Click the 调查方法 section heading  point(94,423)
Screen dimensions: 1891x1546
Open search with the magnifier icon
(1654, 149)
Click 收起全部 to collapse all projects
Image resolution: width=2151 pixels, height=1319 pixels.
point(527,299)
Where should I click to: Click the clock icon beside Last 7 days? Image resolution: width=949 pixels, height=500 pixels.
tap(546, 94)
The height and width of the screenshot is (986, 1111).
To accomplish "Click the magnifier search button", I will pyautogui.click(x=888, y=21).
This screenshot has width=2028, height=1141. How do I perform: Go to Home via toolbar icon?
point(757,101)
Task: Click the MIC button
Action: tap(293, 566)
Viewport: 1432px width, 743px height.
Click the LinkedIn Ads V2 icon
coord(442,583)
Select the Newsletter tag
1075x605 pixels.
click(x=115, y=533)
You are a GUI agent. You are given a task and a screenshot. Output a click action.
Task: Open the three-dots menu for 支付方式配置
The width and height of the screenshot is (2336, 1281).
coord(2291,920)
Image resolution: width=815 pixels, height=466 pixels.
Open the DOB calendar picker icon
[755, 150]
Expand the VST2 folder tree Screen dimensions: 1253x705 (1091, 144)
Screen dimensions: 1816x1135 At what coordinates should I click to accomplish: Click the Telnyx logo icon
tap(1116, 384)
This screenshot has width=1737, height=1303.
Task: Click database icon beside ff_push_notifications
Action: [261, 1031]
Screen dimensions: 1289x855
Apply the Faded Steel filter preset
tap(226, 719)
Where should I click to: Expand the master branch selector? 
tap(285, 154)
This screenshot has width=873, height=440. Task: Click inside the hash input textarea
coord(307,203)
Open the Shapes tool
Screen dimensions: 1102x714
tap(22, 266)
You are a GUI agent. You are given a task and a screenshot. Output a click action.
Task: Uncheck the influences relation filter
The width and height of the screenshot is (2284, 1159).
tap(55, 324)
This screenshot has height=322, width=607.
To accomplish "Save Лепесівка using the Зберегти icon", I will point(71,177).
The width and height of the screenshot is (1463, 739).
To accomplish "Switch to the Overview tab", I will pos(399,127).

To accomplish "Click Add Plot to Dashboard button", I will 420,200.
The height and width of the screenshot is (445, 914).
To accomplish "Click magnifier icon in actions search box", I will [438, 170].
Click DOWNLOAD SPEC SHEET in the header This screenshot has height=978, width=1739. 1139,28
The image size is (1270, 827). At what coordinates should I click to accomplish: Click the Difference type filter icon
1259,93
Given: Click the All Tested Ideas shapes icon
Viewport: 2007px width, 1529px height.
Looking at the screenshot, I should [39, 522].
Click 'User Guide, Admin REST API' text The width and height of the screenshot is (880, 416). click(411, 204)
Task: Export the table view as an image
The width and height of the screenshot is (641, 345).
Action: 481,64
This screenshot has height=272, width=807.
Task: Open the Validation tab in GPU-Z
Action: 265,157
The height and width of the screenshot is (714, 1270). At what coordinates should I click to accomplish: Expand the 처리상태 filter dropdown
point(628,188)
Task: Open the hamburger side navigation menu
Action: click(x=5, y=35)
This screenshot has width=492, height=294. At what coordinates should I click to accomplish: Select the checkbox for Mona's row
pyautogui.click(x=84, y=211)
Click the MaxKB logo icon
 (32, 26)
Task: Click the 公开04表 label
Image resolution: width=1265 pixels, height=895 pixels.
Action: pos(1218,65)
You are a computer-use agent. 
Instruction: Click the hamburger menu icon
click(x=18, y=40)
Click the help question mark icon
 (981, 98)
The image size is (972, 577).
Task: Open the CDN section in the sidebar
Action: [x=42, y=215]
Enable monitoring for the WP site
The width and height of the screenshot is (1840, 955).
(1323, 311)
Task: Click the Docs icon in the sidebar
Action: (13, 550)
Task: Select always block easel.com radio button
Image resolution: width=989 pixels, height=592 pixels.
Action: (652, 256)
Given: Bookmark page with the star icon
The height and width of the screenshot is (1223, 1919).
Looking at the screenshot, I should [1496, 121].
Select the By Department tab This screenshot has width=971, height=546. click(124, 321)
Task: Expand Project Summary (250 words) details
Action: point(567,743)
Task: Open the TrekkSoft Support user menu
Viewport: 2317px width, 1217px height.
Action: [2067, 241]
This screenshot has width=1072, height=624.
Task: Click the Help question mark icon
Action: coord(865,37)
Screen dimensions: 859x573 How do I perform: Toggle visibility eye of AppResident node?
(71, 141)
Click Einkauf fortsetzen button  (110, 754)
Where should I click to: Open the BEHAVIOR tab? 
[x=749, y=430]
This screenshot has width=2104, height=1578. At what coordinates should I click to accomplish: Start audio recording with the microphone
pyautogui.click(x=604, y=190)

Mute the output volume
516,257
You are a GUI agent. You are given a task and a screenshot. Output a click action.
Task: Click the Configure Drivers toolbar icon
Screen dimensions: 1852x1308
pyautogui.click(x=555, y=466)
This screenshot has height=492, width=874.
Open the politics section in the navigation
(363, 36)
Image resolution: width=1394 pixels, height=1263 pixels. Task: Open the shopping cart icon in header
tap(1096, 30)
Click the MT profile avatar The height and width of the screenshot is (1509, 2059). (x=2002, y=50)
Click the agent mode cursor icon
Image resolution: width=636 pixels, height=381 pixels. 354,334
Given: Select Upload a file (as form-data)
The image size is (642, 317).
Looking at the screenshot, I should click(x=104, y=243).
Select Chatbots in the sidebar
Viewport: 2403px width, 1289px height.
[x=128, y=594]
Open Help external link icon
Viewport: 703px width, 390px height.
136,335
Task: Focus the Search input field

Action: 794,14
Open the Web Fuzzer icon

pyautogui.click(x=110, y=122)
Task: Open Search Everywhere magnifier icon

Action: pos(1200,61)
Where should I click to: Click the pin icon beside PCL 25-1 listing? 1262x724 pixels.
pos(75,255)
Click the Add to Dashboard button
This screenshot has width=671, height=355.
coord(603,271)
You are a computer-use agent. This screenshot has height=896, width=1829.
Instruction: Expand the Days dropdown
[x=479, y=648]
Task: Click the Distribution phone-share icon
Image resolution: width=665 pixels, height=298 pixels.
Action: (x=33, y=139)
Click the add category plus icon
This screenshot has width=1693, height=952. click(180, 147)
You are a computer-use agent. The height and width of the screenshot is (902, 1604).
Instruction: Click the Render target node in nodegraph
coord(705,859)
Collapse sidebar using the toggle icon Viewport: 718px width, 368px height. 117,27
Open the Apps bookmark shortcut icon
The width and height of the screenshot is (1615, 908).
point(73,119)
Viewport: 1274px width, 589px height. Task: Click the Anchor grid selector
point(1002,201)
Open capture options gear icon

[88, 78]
───
▸ **WORK TASK**: Retype the entries word for word.

▸ **ANSWER TO THIS EXERCISE**:
Click the 调查方法 section heading  point(94,423)
Screen dimensions: 1891x1546
Open search with the magnifier icon
(1654, 149)
Click 收起全部 to collapse all projects
Image resolution: width=2151 pixels, height=1319 pixels.
point(527,299)
Where should I click to: Click the clock icon beside Last 7 days? Image resolution: width=949 pixels, height=500 pixels.
tap(546, 94)
The height and width of the screenshot is (986, 1111).
To accomplish "Click the magnifier search button", I will pyautogui.click(x=888, y=21).
This screenshot has width=2028, height=1141. How do I perform: Go to Home via toolbar icon?
point(757,101)
Task: Click the MIC button
Action: tap(293, 566)
Viewport: 1432px width, 743px height.
Click the LinkedIn Ads V2 icon
coord(442,583)
Select the Newsletter tag
1075x605 pixels.
click(x=115, y=533)
You are a GUI agent. You are given a task and a screenshot. Output a click action.
Task: Open the three-dots menu for 支付方式配置
The width and height of the screenshot is (2336, 1281).
coord(2291,920)
Image resolution: width=815 pixels, height=466 pixels.
Open the DOB calendar picker icon
[755, 150]
Expand the VST2 folder tree Screen dimensions: 1253x705 (1091, 144)
Screen dimensions: 1816x1135 At what coordinates should I click to accomplish: Click the Telnyx logo icon
tap(1116, 384)
This screenshot has width=1737, height=1303.
Task: Click database icon beside ff_push_notifications
Action: [261, 1031]
Screen dimensions: 1289x855
Apply the Faded Steel filter preset
tap(226, 719)
Where should I click to: Expand the master branch selector? 
tap(285, 154)
This screenshot has width=873, height=440. Task: Click inside the hash input textarea
coord(307,203)
Open the Shapes tool
Screen dimensions: 1102x714
tap(22, 266)
You are a GUI agent. You are given a task and a screenshot. Output a click action.
Task: Uncheck the influences relation filter
The width and height of the screenshot is (2284, 1159).
tap(55, 324)
This screenshot has height=322, width=607.
To accomplish "Save Лепесівка using the Зберегти icon", I will point(71,177).
The width and height of the screenshot is (1463, 739).
To accomplish "Switch to the Overview tab", I will pos(399,127).

To accomplish "Click Add Plot to Dashboard button", I will 420,200.
The height and width of the screenshot is (445, 914).
To accomplish "Click magnifier icon in actions search box", I will [438, 170].
Click DOWNLOAD SPEC SHEET in the header This screenshot has height=978, width=1739. 1139,28
The image size is (1270, 827). At what coordinates should I click to accomplish: Click the Difference type filter icon
1259,93
Given: Click the All Tested Ideas shapes icon
Viewport: 2007px width, 1529px height.
Looking at the screenshot, I should [39, 522].
Click 'User Guide, Admin REST API' text The width and height of the screenshot is (880, 416). click(411, 204)
Task: Export the table view as an image
The width and height of the screenshot is (641, 345).
Action: 481,64
This screenshot has height=272, width=807.
Task: Open the Validation tab in GPU-Z
Action: 265,157
The height and width of the screenshot is (714, 1270). At what coordinates should I click to accomplish: Expand the 처리상태 filter dropdown
point(628,188)
Task: Open the hamburger side navigation menu
Action: click(x=5, y=35)
This screenshot has width=492, height=294. At what coordinates should I click to accomplish: Select the checkbox for Mona's row
pyautogui.click(x=84, y=211)
Click the MaxKB logo icon
 (32, 26)
Task: Click the 公开04表 label
Image resolution: width=1265 pixels, height=895 pixels.
Action: pos(1218,65)
You are a computer-use agent. 
Instruction: Click the hamburger menu icon
click(x=18, y=40)
Click the help question mark icon
 (981, 98)
The image size is (972, 577).
Task: Open the CDN section in the sidebar
Action: [x=42, y=215]
Enable monitoring for the WP site
The width and height of the screenshot is (1840, 955).
(1323, 311)
Task: Click the Docs icon in the sidebar
Action: (13, 550)
Task: Select always block easel.com radio button
Image resolution: width=989 pixels, height=592 pixels.
Action: (652, 256)
Given: Bookmark page with the star icon
The height and width of the screenshot is (1223, 1919).
Looking at the screenshot, I should [1496, 121].
Select the By Department tab This screenshot has width=971, height=546. click(124, 321)
Task: Expand Project Summary (250 words) details
Action: point(567,743)
Task: Open the TrekkSoft Support user menu
Viewport: 2317px width, 1217px height.
Action: [2067, 241]
This screenshot has width=1072, height=624.
Task: Click the Help question mark icon
Action: coord(865,37)
Screen dimensions: 859x573 How do I perform: Toggle visibility eye of AppResident node?
(71, 141)
Click Einkauf fortsetzen button  (110, 754)
Where should I click to: Open the BEHAVIOR tab? 
[x=749, y=430]
This screenshot has width=2104, height=1578. At what coordinates should I click to accomplish: Start audio recording with the microphone
pyautogui.click(x=604, y=190)

Mute the output volume
516,257
You are a GUI agent. You are given a task and a screenshot. Output a click action.
Task: Click the Configure Drivers toolbar icon
Screen dimensions: 1852x1308
pyautogui.click(x=555, y=466)
This screenshot has height=492, width=874.
Open the politics section in the navigation
(363, 36)
Image resolution: width=1394 pixels, height=1263 pixels. Task: Open the shopping cart icon in header
tap(1096, 30)
Click the MT profile avatar The height and width of the screenshot is (1509, 2059). (x=2002, y=50)
Click the agent mode cursor icon
Image resolution: width=636 pixels, height=381 pixels. 354,334
Given: Select Upload a file (as form-data)
The image size is (642, 317).
Looking at the screenshot, I should click(x=104, y=243).
Select Chatbots in the sidebar
Viewport: 2403px width, 1289px height.
[x=128, y=594]
Open Help external link icon
Viewport: 703px width, 390px height.
136,335
Task: Focus the Search input field

Action: 794,14
Open the Web Fuzzer icon

pyautogui.click(x=110, y=122)
Task: Open Search Everywhere magnifier icon

Action: pos(1200,61)
Where should I click to: Click the pin icon beside PCL 25-1 listing? 1262x724 pixels.
pos(75,255)
Click the Add to Dashboard button
This screenshot has width=671, height=355.
coord(603,271)
You are a computer-use agent. This screenshot has height=896, width=1829.
Instruction: Expand the Days dropdown
[x=479, y=648]
Task: Click the Distribution phone-share icon
Image resolution: width=665 pixels, height=298 pixels.
Action: (x=33, y=139)
Click the add category plus icon
This screenshot has width=1693, height=952. click(180, 147)
You are a computer-use agent. The height and width of the screenshot is (902, 1604).
Instruction: Click the Render target node in nodegraph
coord(705,859)
Collapse sidebar using the toggle icon Viewport: 718px width, 368px height. 117,27
Open the Apps bookmark shortcut icon
The width and height of the screenshot is (1615, 908).
point(73,119)
Viewport: 1274px width, 589px height. Task: Click the Anchor grid selector
point(1002,201)
Open capture options gear icon

[88, 78]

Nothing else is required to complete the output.